This time, you have to change some codes in ``cotk``.
First you have to understand the usage of resources at
:ref:`here <resources_reference>`. Then see the json file under
``/cotk/resource_config/``, you will find each predefined resource
corresponds to a json file, like

.. code-block:: javascript

    {
        "name": "MSCOCO_small",
        "type": "MSCOCO",
        "hashtag": "68f6b8d764bff6f5440a63f87aeea97049a1d2e89942a7e524b7dabd475ffd79",
        "link": {
            "default":"https://cotk-data.s3-ap-northeast-1.amazonaws.com/mscoco_small.zip",
            "amazon": "https://cotk-data.s3-ap-northeast-1.amazonaws.com/mscoco_small.zip"
        }
    }

There are some places you have to pay attention to:

    * ``type`` is the prefix of its ``ResourceProcessor``.
    * ``link.default`` is necessary when no source is specified.
    * ``hashtag`` is required for checksum.

We use the following codes to hash the zip file.

.. code-block :: python

    def _get_file_sha256(file_path):
        '''Get sha256 of given file'''
        hash_sha256 = hashlib.sha256()
        with open(file_path, "rb") as fin:
            for chunk in iter(lambda: fin.read(4096), b""):
                hash_sha256.update(chunk)
        return hash_sha256.hexdigest()

After accomplishment the config file, you can use the following code to load the data.

.. code-block:: python

    dataloader = MSCOCO("resources://new_name")

We highly recommend that the developers make a **Pull Request** and add more datasets for ``cotk``.

Add A New Task
----------------------------------------------

Sometimes you want to deal with a totally different task
from the predefined ones.
In that case, you have to implement a subclass of :class:`.LanguageProcessing`,
and pass the parameters ``file_id`` and ``fields`` when invoking :meth:`.LanguageProcessing.__init__`.
For more details about ``file_id``, refer :ref:`this <resources_reference>`.
For more details about ``fields``, refer :ref:`this <dataloader_reference>`.

.. note ::

    In the method ``__init__`` of your own dataloader class, :meth:`.LanguageProcessing.set_default_field` must be
    called.

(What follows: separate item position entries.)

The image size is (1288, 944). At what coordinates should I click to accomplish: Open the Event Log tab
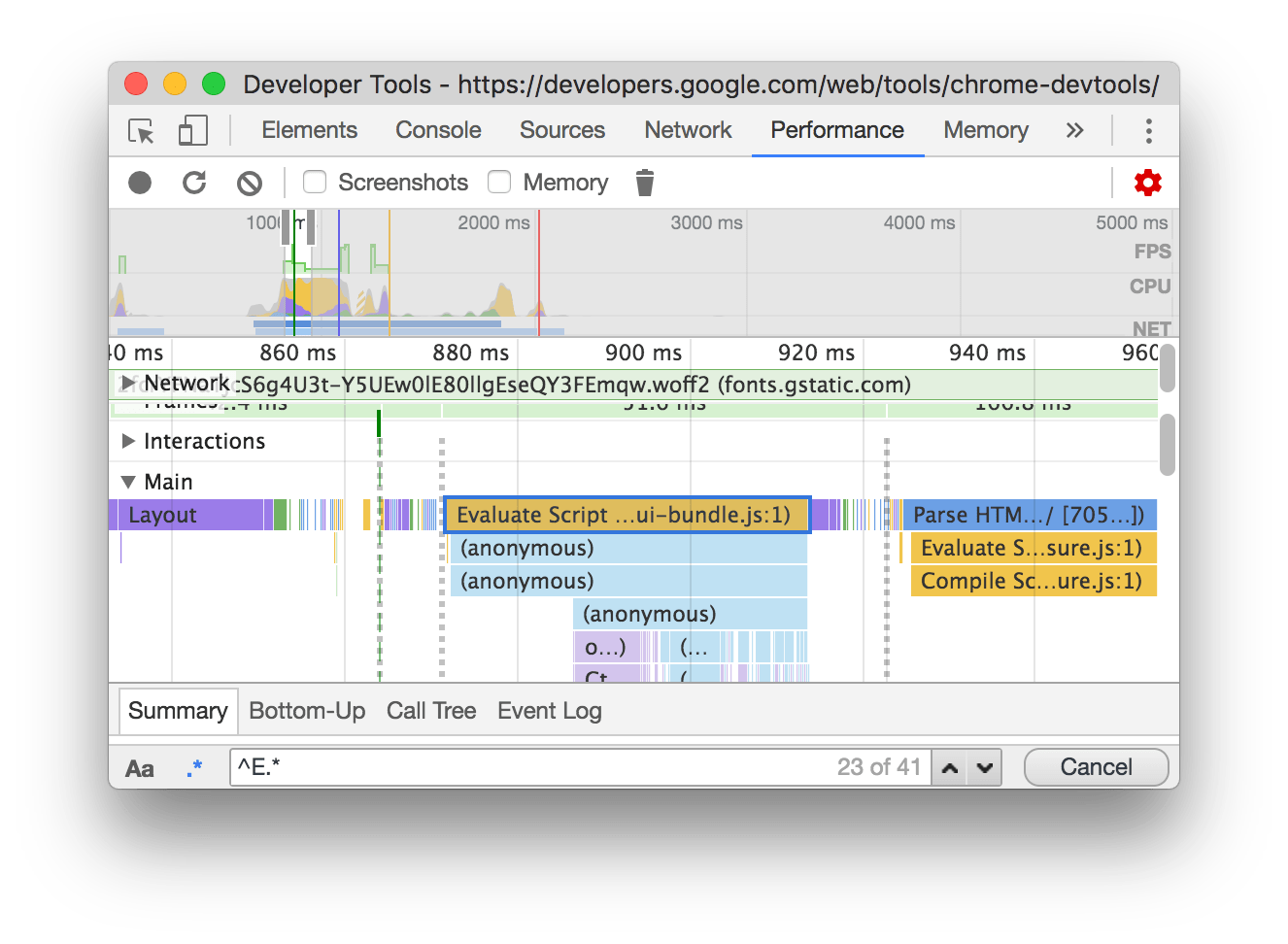[x=549, y=710]
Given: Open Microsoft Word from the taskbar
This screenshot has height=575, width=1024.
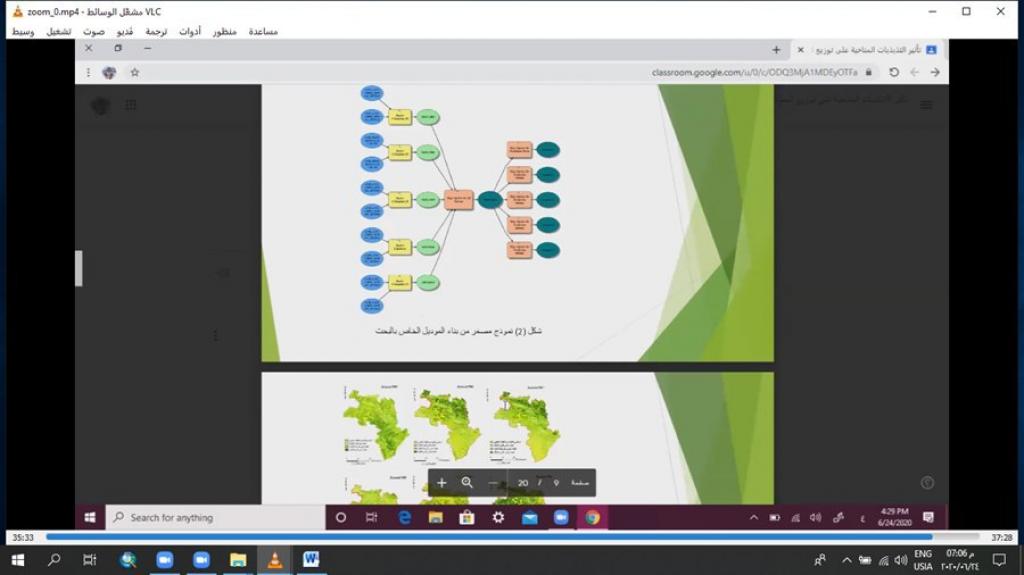Looking at the screenshot, I should 311,560.

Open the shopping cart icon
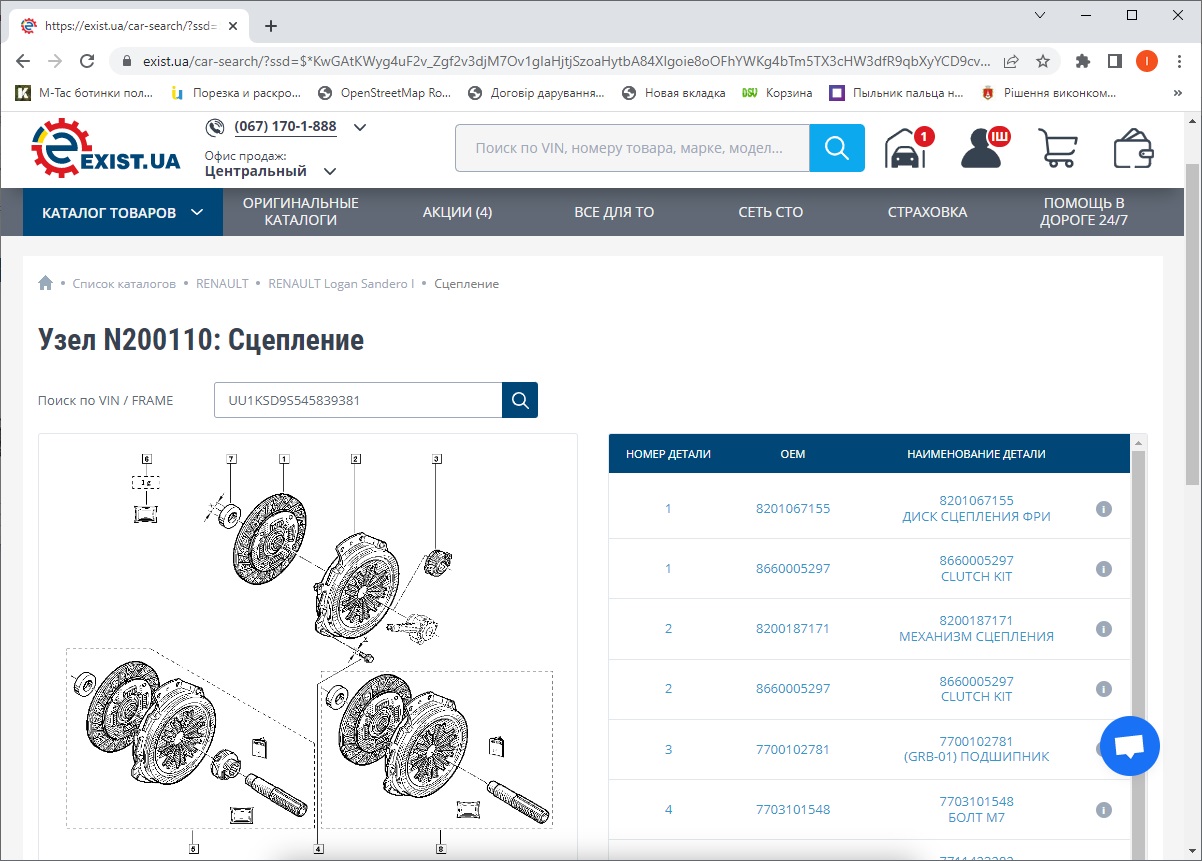[x=1059, y=148]
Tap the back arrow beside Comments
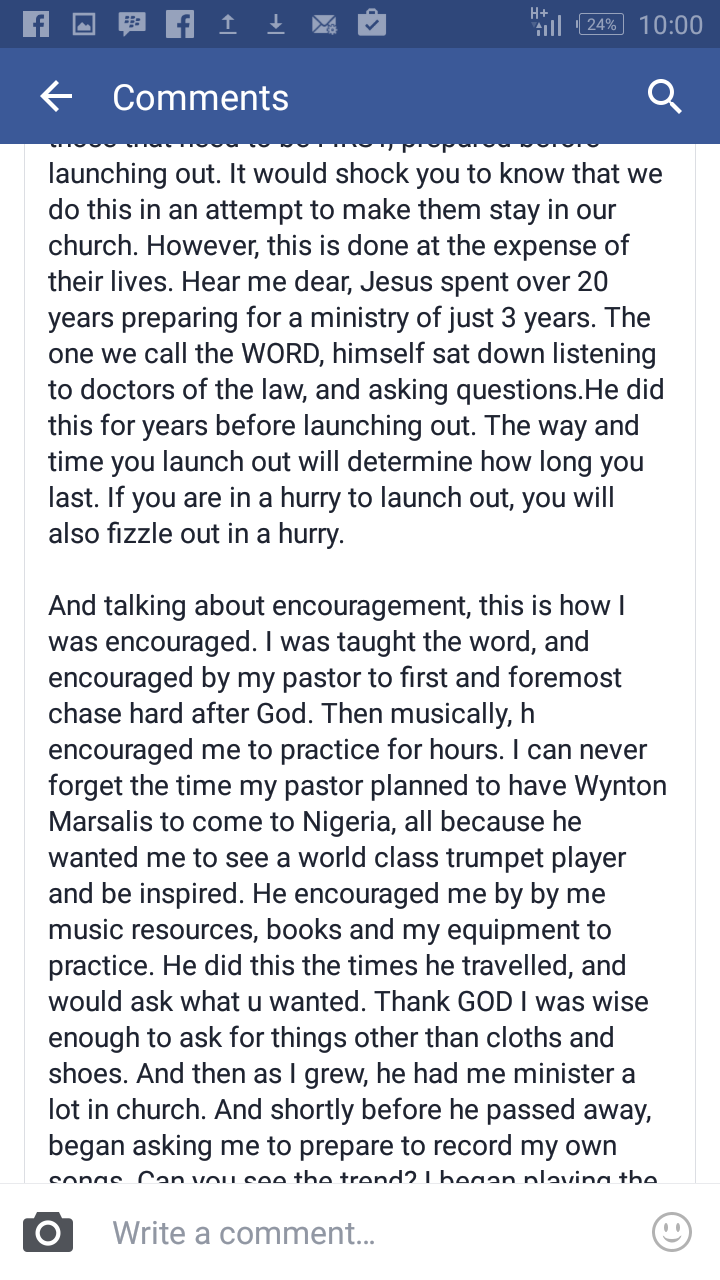720x1280 pixels. click(57, 97)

If ``self.default_field_set_name`` and ``self.default_field_name`` are not set, some methods and properties
    (such as :meth:`.LanguageProcessing.tokenize`, :attr:`.LanguageProcessing.all_vocab_size`, etc.) aren't available.

For example, you can implement a new dataloader for sentence classification.

.. code-block:: python

    from collections import OrderedDict
    from cotk.dataloader import LanguageProcessing
    from cotk.dataloader.context import FieldContext, VocabContext
    class SentenceClassification(LanguageProcessing):
        def __init__(self, file_id: str,
                    tokenizer=None,
                    max_sent_length=None,
                    convert_to_lower_letter=None,
                    min_frequent_vocab_times=None,
                    min_rare_vocab_times=None):
            fields = OrderedDict([('sent', 'SentenceDefault'), ('label', 'DenseLabel')])
            with FieldContext.set_parameters(tokenizer=tokenizer,
                                                max_sent_length=max_sent_length,
                                                convert_to_lower_letter=convert_to_lower_letter):
                with VocabContext.set_parameters(min_rare_vocab_times=min_rare_vocab_times,
                                                    min_frequent_vocab_times=min_frequent_vocab_times):
                    super().__init__(file_id, fields)
            self.set_default_field('train', 'sent')

Assume that there is a directory named ``mydata``, which contains 3 text files (``train.txt``, ``dev.txt`` and ``test.txt``) in the same format.
For example, the content of ``test.txt`` is as follows. Each sentence is followed by an integer (the label), just as ``fields`` specifies.

.. code-block:: none

    effective but too-tepid biopic.
    2
    if you sometimes like to go to the movies to have fun, wasabi is a good place to start.
    3
    emerges as something rare, an issue movie that's so honest and keenly observed that it doesn't feel like one.
    4
    the film provides some great insight into the neurotic mindset of all comics -- even those who have reached the absolute top of the game.
    2
    offers that rare combination of entertainment and education.
    4


Then, you can use ``SentenceClassification`` to build the dataloader.

.. code-block:: python

    dl = SentenceClassification("mydata", tokenizer="nltk", convert_to_lower_letter=True)
    dl.restart('test', batch_size=2, shuffle=False)
    dl.get_next_batch('test')

The returned value of ``dl.get_next_batch`` is as follows.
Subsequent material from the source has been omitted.